Reproduce the records verbatim from the line containing "Screen dimensions: 1268x713" through the line containing "click(x=62, y=362)", with both of those lines included.

GIVEN DATA:
+++

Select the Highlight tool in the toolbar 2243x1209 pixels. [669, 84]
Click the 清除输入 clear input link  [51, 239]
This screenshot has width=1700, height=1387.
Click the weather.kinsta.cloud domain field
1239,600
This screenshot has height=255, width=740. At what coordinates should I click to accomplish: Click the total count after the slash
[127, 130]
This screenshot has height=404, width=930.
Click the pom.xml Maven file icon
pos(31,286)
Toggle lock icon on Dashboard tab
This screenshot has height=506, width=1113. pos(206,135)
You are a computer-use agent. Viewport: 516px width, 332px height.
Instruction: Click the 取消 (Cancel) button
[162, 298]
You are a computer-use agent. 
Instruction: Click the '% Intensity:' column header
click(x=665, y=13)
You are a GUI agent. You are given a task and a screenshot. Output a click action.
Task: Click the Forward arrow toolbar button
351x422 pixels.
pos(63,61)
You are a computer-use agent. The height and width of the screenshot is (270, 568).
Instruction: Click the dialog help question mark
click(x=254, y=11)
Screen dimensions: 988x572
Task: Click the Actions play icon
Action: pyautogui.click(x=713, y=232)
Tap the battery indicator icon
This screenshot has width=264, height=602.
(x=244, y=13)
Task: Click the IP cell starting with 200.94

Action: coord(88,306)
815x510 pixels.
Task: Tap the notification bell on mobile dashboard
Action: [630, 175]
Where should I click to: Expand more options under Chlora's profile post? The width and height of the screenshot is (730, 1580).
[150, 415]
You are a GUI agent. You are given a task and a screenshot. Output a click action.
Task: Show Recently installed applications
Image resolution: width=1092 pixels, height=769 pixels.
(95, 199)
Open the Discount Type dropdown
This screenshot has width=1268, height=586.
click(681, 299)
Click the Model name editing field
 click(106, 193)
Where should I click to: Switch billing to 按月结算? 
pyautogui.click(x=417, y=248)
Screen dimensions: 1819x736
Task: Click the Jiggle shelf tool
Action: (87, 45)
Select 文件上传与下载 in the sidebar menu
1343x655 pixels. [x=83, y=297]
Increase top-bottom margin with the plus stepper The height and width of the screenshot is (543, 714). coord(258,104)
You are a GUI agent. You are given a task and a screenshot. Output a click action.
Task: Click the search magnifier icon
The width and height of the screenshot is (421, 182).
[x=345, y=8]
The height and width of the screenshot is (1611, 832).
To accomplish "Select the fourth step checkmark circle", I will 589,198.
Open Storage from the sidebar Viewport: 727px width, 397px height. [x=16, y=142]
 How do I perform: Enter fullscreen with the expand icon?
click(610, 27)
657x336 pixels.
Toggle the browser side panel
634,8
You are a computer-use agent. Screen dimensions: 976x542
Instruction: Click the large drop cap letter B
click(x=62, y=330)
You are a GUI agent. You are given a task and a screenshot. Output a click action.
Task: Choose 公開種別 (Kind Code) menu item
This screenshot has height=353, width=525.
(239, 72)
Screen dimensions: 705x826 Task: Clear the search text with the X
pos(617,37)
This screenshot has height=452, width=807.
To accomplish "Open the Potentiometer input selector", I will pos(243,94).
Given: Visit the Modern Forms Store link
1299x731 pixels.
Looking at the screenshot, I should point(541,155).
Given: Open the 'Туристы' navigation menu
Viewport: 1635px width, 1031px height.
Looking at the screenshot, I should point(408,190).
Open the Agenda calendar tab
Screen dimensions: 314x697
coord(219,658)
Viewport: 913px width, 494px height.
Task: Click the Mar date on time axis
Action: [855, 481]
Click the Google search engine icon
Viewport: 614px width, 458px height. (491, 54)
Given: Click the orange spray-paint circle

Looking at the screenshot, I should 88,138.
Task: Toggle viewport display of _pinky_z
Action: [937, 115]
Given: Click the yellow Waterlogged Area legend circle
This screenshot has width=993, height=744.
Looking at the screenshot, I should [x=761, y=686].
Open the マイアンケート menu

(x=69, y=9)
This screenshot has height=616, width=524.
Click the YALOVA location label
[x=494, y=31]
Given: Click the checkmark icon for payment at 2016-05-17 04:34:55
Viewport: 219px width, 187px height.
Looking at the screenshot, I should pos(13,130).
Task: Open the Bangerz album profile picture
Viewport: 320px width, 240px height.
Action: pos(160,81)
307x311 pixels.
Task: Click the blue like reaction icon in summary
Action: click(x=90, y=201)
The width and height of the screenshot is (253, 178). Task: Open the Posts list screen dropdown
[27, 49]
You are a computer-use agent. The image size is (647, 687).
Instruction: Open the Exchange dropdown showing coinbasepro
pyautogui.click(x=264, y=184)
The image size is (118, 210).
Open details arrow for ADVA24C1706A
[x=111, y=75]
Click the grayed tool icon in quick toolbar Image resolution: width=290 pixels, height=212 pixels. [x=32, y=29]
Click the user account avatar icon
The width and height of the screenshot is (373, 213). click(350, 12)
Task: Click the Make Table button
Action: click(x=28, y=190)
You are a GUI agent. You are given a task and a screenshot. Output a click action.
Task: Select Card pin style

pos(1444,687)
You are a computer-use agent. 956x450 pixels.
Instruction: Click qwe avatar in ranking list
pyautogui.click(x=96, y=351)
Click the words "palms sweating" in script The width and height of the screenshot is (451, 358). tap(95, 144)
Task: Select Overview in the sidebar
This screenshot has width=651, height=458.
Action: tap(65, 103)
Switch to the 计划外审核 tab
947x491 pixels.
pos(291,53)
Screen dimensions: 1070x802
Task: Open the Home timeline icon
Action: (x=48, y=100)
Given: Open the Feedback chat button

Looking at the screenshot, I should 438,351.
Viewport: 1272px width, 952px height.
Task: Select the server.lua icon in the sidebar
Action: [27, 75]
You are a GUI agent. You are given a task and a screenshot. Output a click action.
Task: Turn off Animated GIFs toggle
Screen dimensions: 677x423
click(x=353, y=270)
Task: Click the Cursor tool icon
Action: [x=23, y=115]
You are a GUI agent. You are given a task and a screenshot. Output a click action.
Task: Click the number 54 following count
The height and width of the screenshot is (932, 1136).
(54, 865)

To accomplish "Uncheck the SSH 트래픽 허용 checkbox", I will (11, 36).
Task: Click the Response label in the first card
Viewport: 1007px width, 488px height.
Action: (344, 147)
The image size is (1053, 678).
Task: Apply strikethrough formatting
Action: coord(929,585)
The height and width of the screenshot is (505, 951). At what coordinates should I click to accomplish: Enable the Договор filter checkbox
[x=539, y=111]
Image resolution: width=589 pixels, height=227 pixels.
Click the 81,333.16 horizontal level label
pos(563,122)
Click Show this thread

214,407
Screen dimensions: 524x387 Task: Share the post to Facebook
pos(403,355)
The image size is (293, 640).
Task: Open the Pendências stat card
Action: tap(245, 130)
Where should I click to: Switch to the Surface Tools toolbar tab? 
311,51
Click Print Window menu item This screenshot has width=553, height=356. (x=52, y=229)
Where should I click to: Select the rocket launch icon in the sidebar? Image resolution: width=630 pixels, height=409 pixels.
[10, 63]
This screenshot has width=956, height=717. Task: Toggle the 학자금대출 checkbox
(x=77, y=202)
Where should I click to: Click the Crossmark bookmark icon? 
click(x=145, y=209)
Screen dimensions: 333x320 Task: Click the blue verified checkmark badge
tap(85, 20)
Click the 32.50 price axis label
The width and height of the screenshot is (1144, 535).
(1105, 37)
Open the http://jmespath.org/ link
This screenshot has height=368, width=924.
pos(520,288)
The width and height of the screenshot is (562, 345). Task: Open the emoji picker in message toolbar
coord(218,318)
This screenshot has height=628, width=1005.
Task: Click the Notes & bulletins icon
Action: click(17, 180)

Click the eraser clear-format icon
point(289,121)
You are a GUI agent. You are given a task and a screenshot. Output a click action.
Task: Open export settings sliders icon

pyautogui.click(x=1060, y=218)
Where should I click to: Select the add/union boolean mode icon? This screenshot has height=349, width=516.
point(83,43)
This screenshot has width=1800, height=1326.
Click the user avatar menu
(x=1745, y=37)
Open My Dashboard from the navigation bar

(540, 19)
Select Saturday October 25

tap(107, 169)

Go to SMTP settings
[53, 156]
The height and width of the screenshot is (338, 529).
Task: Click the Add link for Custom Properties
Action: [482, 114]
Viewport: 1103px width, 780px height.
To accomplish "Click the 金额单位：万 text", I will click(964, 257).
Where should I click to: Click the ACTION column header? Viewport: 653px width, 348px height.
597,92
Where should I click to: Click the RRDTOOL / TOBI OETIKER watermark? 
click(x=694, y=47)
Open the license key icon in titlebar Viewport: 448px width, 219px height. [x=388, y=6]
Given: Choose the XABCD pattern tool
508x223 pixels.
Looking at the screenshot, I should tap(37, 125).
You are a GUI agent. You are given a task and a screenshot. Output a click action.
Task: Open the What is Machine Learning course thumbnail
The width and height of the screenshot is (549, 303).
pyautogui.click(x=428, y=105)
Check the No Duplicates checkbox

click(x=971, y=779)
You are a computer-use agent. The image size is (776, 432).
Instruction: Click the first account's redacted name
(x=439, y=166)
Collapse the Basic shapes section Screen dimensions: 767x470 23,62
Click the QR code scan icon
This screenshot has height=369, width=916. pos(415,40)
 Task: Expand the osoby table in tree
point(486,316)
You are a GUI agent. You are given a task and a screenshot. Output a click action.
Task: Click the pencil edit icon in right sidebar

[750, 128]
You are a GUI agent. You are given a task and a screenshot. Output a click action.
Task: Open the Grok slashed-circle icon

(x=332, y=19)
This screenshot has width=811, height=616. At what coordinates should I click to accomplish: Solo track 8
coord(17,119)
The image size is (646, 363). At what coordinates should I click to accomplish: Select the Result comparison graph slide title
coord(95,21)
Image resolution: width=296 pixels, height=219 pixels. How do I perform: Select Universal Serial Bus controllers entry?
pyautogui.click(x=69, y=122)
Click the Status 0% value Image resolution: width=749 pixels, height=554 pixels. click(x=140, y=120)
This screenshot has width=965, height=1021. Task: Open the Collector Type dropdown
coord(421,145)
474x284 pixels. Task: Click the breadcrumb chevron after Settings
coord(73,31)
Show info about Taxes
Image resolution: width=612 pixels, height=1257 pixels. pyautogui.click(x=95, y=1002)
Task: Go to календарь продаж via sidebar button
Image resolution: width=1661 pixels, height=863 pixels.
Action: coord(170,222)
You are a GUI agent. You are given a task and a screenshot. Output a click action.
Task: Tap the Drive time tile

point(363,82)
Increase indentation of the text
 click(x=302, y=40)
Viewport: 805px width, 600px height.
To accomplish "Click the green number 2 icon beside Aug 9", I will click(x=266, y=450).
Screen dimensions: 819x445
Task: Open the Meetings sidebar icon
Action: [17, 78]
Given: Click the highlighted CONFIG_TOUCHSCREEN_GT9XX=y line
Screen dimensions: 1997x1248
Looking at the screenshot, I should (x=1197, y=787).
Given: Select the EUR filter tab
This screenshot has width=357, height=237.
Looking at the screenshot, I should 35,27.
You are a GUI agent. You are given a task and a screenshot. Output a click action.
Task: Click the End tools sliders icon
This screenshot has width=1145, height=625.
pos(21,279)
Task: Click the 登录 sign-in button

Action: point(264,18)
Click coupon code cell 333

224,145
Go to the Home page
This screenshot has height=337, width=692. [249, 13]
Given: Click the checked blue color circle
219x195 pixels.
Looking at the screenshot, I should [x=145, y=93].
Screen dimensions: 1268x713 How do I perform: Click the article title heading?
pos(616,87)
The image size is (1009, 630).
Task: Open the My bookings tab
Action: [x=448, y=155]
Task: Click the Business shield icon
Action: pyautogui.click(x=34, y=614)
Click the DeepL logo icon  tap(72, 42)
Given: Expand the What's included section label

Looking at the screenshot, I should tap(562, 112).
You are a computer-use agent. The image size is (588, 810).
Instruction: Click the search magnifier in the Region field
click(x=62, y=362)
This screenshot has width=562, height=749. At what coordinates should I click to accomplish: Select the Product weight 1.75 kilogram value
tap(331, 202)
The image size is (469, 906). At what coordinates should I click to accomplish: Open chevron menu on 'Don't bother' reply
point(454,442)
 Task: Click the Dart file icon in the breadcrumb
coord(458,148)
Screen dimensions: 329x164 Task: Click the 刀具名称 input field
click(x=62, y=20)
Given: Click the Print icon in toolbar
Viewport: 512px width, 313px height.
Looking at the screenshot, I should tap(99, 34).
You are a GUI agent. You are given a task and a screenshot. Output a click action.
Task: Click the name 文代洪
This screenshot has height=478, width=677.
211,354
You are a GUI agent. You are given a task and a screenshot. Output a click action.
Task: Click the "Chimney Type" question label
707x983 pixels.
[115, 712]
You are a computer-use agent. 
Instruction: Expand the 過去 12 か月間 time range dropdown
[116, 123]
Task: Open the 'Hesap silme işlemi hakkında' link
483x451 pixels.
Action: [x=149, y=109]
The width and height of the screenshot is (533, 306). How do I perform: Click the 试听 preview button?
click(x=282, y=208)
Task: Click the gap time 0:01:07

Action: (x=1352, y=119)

+++

THE ANSWER:
Screen dimensions: 1268x713 How do I perform: Click the article title heading?
pos(616,87)
The image size is (1009, 630).
Task: Open the My bookings tab
Action: [x=448, y=155]
Task: Click the Business shield icon
Action: pyautogui.click(x=34, y=614)
Click the DeepL logo icon  tap(72, 42)
Given: Expand the What's included section label

Looking at the screenshot, I should tap(562, 112).
You are a computer-use agent. The image size is (588, 810).
Instruction: Click the search magnifier in the Region field
click(x=62, y=362)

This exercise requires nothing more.